Charlie was the youngest, and the only child in the Grant family left at home. She is heading to college at the end of the year and hasn't had all of her siblings gathered together in one house for a long while so it's safe to say she was excited. She had her own ideas of how the weekend of her sister’s wedding weekend would go with her family all gathered together for the first time in ages. So you know it all goes wrong and in the best way to make it fun to read.

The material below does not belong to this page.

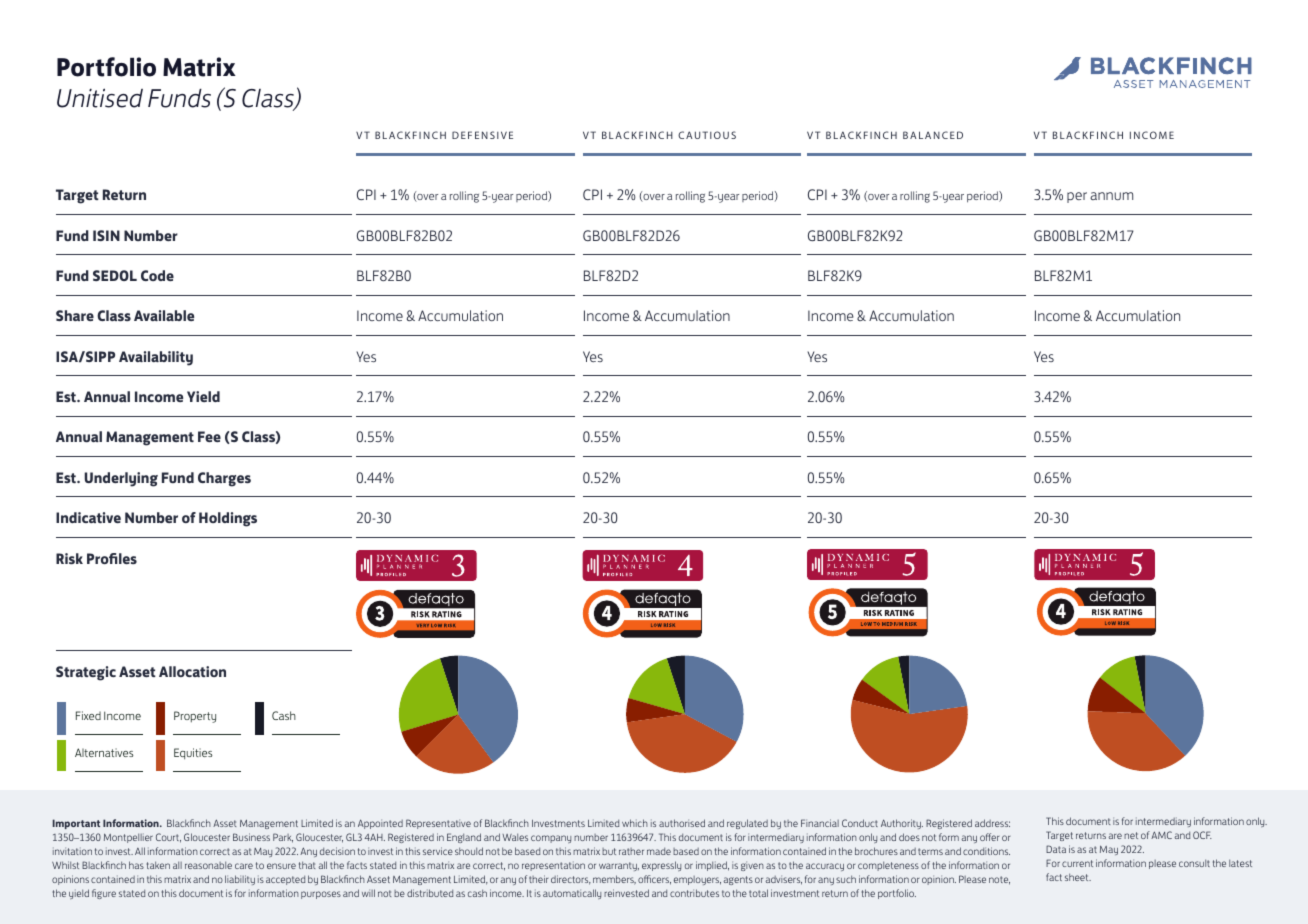  Describe the element at coordinates (707, 135) in the screenshot. I see `CAUTIOUS` at that location.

Over the course of the book, you get to know her siblings, Danny, JJ, Mike and Linnie, and the rest of her family too. It was a chaotic weekend of endings and new beginnings and over the course of the book, Charlie opens her eyes to her family. It's so easy to not see your family as they truly are, especially as the youngest sibling. When you're younger sometimes family feels like they need to protect you and then you have rose coloured glasses on when it comes to your family. Finally, Charlie begins to truly see some of her family and not all of the revelations are welcome, but they are necessary

This book is all about growing up really and it was nice to see that even though Charlie's siblings were older than her, they also needed to do some growing up, but also were young at heart. From late night capture the flag to giggling fits (which we all know are catching) on live TV. They all were still young at heart and being in the family home brought at the side that Charlie can still remember from when she was young. I liked that they all of them they had growing up to do and some of them did it in the book, and others you know had that growth to come.

I won't reveal all as they are some surprises (which aren't all that surprising) but it was such a good book all about family and how family changes with time but they are always there for you. I really enjoyed it and it reminded me that Morgan Matson always writes books which touch you.

Have you read any of these? Isn’t it great when you find some awesome books you weren’t expecting to read any time soon?